Moreover, the degree of the yield curve inversion has lessened significantly in the past few months. The chart below shows the 10-year Treasury Constant Maturity minus the 2-year Treasury Constant Maturity, a typical measure of the yield curve inversion. As seen, the inversion last peaked at a negative spread of 1% back in June. Currently, the spread is still negative, but the magnitude has shrunken to 0.42% only. Looking forward, I expect the degree of the inversion to encourage lessen. I expect long-term rates to answer (i.e., decrease) more slowly to the new dot-plot than short-term rates as the Fed only controls the short-term rates.

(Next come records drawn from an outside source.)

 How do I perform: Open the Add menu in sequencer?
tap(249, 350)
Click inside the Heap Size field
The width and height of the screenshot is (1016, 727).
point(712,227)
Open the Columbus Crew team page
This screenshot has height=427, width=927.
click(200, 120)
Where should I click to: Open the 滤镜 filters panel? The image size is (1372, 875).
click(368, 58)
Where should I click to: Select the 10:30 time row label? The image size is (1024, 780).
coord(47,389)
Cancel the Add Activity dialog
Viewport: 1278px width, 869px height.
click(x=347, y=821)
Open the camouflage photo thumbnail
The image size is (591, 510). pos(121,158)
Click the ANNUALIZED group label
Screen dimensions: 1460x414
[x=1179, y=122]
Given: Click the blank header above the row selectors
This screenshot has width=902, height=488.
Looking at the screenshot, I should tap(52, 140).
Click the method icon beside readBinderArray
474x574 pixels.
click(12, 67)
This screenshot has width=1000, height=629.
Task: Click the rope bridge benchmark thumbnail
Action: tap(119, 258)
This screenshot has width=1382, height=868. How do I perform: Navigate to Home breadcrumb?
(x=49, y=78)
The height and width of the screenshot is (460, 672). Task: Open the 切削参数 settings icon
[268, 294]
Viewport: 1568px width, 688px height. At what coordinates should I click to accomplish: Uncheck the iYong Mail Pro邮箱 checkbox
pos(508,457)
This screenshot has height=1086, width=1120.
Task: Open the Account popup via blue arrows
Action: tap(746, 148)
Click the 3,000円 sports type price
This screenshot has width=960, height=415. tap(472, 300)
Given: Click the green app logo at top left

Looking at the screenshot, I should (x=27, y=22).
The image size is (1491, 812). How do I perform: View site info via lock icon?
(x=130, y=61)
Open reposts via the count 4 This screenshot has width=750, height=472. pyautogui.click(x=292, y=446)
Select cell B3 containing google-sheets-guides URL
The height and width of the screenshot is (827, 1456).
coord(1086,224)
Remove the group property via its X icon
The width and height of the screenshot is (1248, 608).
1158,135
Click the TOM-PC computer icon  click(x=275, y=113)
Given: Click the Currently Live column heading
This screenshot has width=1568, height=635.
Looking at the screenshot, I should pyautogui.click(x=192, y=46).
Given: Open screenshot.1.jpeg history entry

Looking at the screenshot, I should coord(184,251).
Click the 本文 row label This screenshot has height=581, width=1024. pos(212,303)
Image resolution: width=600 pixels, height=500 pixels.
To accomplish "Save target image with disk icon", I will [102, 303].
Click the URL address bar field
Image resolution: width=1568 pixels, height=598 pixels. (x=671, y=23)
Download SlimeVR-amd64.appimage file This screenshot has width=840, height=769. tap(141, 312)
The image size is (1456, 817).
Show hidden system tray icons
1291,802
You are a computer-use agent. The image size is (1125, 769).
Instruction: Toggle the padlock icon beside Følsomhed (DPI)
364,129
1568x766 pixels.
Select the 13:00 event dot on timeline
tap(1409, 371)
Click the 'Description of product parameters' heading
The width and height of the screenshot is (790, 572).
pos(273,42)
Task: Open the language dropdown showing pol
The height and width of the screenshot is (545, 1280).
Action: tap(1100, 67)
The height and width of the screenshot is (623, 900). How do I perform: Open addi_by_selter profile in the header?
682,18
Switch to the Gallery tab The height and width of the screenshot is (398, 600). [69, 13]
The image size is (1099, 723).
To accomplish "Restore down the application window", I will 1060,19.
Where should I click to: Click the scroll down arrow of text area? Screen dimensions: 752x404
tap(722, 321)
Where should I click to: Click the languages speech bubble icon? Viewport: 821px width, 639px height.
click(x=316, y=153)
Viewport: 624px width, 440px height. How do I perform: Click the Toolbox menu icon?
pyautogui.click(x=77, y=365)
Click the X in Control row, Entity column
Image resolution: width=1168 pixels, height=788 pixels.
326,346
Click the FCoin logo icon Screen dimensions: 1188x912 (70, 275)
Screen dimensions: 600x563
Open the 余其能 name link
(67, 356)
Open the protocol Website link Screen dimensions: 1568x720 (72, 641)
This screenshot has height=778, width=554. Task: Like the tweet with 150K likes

How do all these matter to AGNC? I am glad you asked, and the gist is that AGNC (mREIT in general) makes money on the spread between long-term and short-term rates. The details are provided in my following article. The thicker the long-short spread, the easier it is for mREITs to make money. The business model of mREITs is to primarily invest in mortgage-backed securities (“MBS”), which offer fixed interest rates based on the prevailing rates at the time of issuance. Wider spreads mean their longer-term MBS holdings generally offer higher interest rates compared to the shorter-term borrowings they use to finance these investments. This difference in rates widens their net interest margin (“NIM”), leading to increased profitability.
Other risks and final thoughts
Despite my optimistic outlook, there are still a few risks worth mentioning. I argued earlier that the valuation contraction has gone too far judging by its dividend yield and P/E. However, judging by its P/BV ratio, AGNC seems to be trading at a valuation premium as seen in the chart below (top panel). To wit, its P/TBV ratio (tangible book value) currently is around 1.19x, above its long-term average of 0.99x. In the meantime, its leverage is at a peak level in multiple years as measured by the total asset/TBV ratio (see the bottom panel of the chart).
I think several factors have contributed to AGNC’s relatively high P/TBV ratio. First, of course, the relatively high leverage is a factor. Second and more importantly, it has suffered declining book value in recent years. As mentioned earlier, the rising interest rate is a major provoke in my mind. As interest rates have risen, the market value of AGNC’s mortgage-backed holdings tends to shrink. As newer MBSs offer higher yields, existing ones with lower fixed rates become less attractive to investors. This refuse in asset value then negatively impacts AGNC’s book value. In the meantime, rising rates also enhance AGNC’s borrowing costs as just mentioned, and squeeze its profit margin, making it hard to reinvest and enhance its book value.
Looking ahead, my key point is that these negative catalysts have run their course judging by the implied rates from the new dot plot. To recap, I expect risk-free rates to start declining therefore relieving the pressure on AGNC’s assets and its valuation multiples. I encourage expect the extent of yield curve inversion to either stabilize or even encourage shrink, relieving the pressure on AGNC’s profitability margin.